I don’t have bad auditions.

Wait, that came out wrong.

I mean to say that I am usually pretty confident at auditions. I get nervous sometimes, sure, but never so much that it distracts from my performance. I’m a good cold reader, and I’ve got a handful of monologues that I know really well, that I’ve really done my homework on, and that I can whip out at a moment’s notice whenever the occasion calls for it.

Which is why I’m really not sure what went wrong yesterday.

It was a general audition for a casting agent. That means that I wasn’t up for any particular role, but rather was trying to make a good impression in the hopes of being considered for future roles. No one likes having to do general auditions. They are a necessary evil – and the “necessary” part may be up for debate. But I guess every so often casting directors and agents want to see some new faces, and so they hold generals. And we actors show up because we need to be seen if we ever want to actually get hired. As audition situations go, the general audition is pretty low-pressure. The important thing is to avoid looking like a complete idiot. If you can get a chuckle from the agent during your comedic monologue, you’ve probably done as well as can possibly be expected. They have to sit through a hundred or more of them, so it will take a lot to get a reaction.

The point is, I don’t expect a lot in the way of feedback from these types of auditions.
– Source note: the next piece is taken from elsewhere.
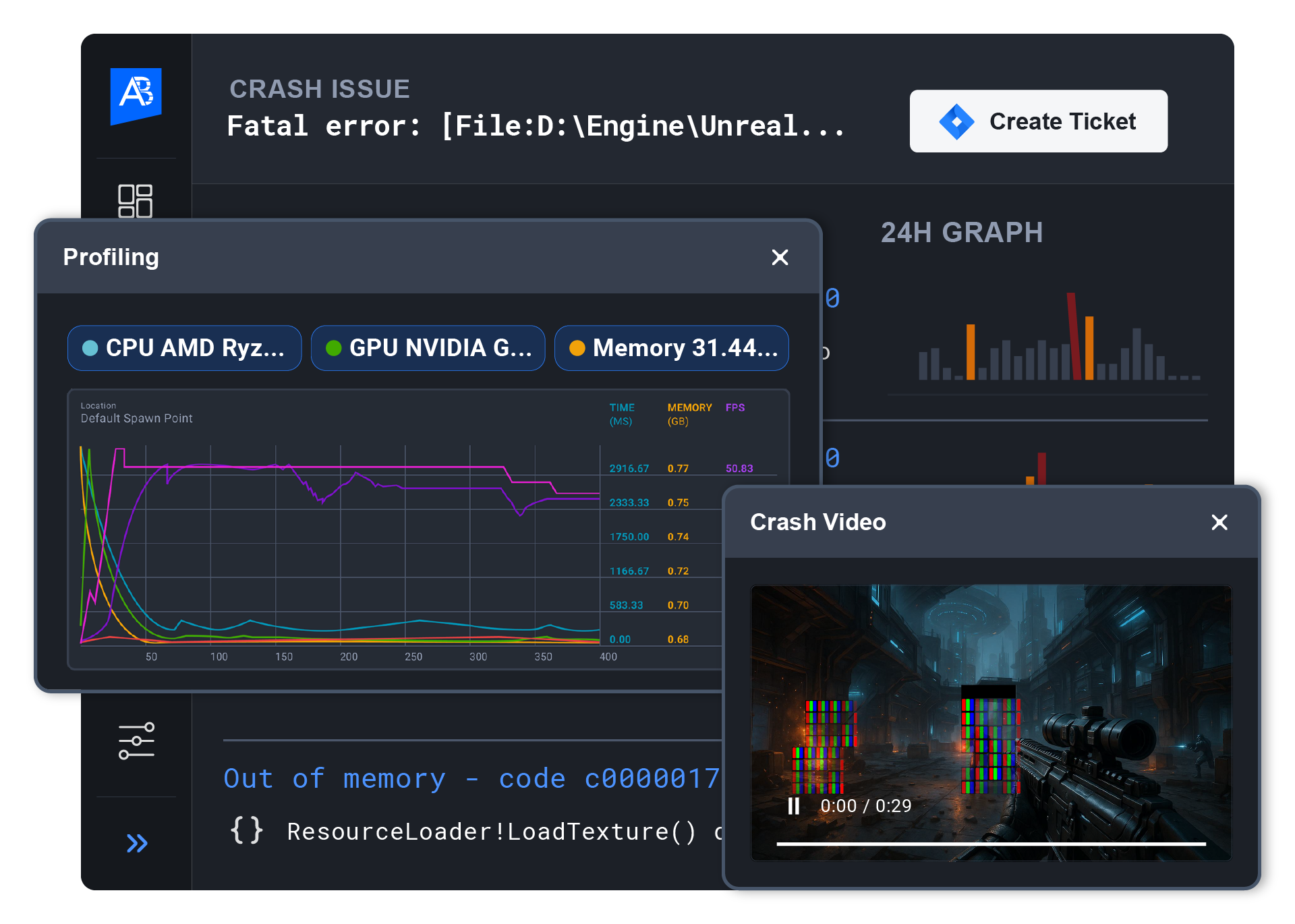Toggle the Memory 31.44 series chip
The width and height of the screenshot is (1295, 924).
(672, 348)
You go in, you get about three minutes to get through your monologues, you say thank you, you leave. You try not to look at the people watching you, because most likely they won’t be watching you. They will be taking notes or something. But I expect this, and I’m a personable guy, so I’m polite and do my stuff and I don’t stress to much about it.

Which brings me to yesterday. Like I said, I can’t tell you what went wrong yesterday. It was my first time auditioning for this particular agent, so I was a little nervous going in. Everything was fine until it came time to start my first monologue, and I found myself suddenly all self-conscious. I mumbled the title and playwright for the first monologue, and then could not focus for the rest of my time. I botched the first couple of lines of my first piece, not so badly that I had to start over, but enough that for the rest of both monologues all I could think was, what am I doing? My second monologue is supposed to be the “funny” one, and it totally fell flat. I was unsure of what I was saying or why I was saying it. I was acutely aware of the agent’s blank stare, and the agent’s assistant’s pen as she scribbled notes. I think I actually directed part of the second monologue at her notepad.

I was so rattled by how the whole thing went that at rehearsal that night I fumbled my way through an entire act before I could get through a scene without completely demolishing at least one line of dialogue.

Long ago I gave up trying to assess just how well I did or did not do at an audition. I’ve landed roles after auditions I was certain I had botched, and didn’t even get a callback from auditions I knew I had nailed. So I am not going to pretend to have any idea what this agent thought of me. But it is going to take me a while to shake this one off.